Qcells production facility landscape in Dalton, Georgia, USA. /Courtesy of Hanwha Solutions

Amid a significant shake-up in the market following the announcement of mutual tariffs by the Donald Trump administration in the United States, Hanwha Solutions and Kumho Petrochemical could be at a relatively advantageous position, according to Hana Securities on the 7th. These are companies that have already experienced the impact of tariffs once.

Yoon Jae-seong, a research institute at Hana Securities, pointed out the positive aspect for Hanwha Solutions is the difficulty in sourcing solar modules and cells from Southeast Asia. The U.S. Department of Commerce issued preliminary determinations for countervailing duties and anti-dumping duties on solar modules from China that are imported through four Southeast Asian countries (Cambodia, Malaysia, Thailand, and Vietnam) from October to November last year. Ultimately, a maximum tariff of 320% has been imposed. Importing solar modules from Southeast Asia has effectively become impossible for the U.S.

Since the proportion of imports from the four Southeast Asian countries for cells was high, the cost burden for U.S. module manufacturers has increased. Hanwha Solutions is relatively less affected by rising costs because it sources cells from Korea, and if the local Carter'sville plant in the U.S. begins operations in the second half of this year, some vertical integration will also be possible. Yoon noted that there is a possibility of the U.S. discontinuing subsidies under the Inflation Reduction Act (IRA) for solar facilities from China, and "if that happens, the amount of Hanwha Solutions' reflected benefits will increase further."

Yoon noted that the U.S. has already imposed a tariff of 50% in 2025 and 100% in 2026 on gloves from China, which he believes is advantageous for Kumho Petrochemical, a domestic NB Latex (NBL) corporation. Additionally, due to the imposition of further tariffs and mutual tariffs, exports of Chinese gloves to the U.S. have virtually become impossible.

Yoon identified KCC and UNID as stocks that could survive the tariff storm.
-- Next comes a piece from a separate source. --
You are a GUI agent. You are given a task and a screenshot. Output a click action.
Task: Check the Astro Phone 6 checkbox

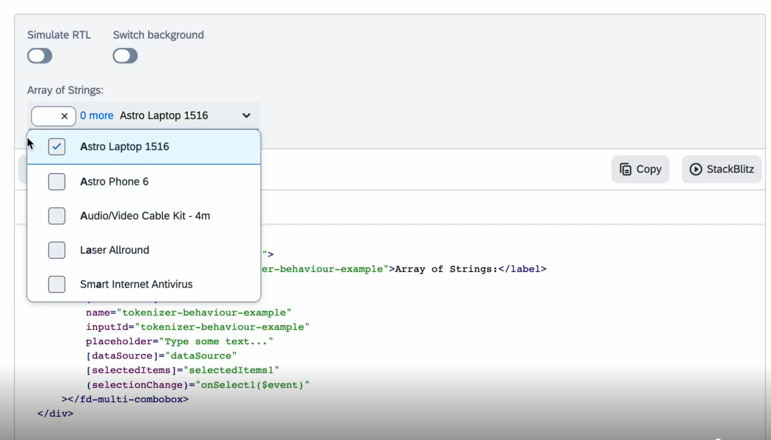coord(57,181)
He stated that "KCC generates over 35% of its silicone business revenue from the U.S., but most of it is focused on the domestic market," adding that "rather, competitors like Germany's Wacker Chemie, Japan's Shin-Etsu Chemical, and Norway's Elkem are subject to mutual tariffs, allowing for KCC to benefit from reflected advantages."

Yoon further remarked, "UNID has a mere 3-4% exposure to the U.S. on a consolidated basis," adding, "As the U.S. imposes tariffs on Canada, the largest importer of potassium chloride, it can benefit from rising prices of U.S. potassium chloride, caustic potash (KOH), and potassium carbonate (K2CO3)."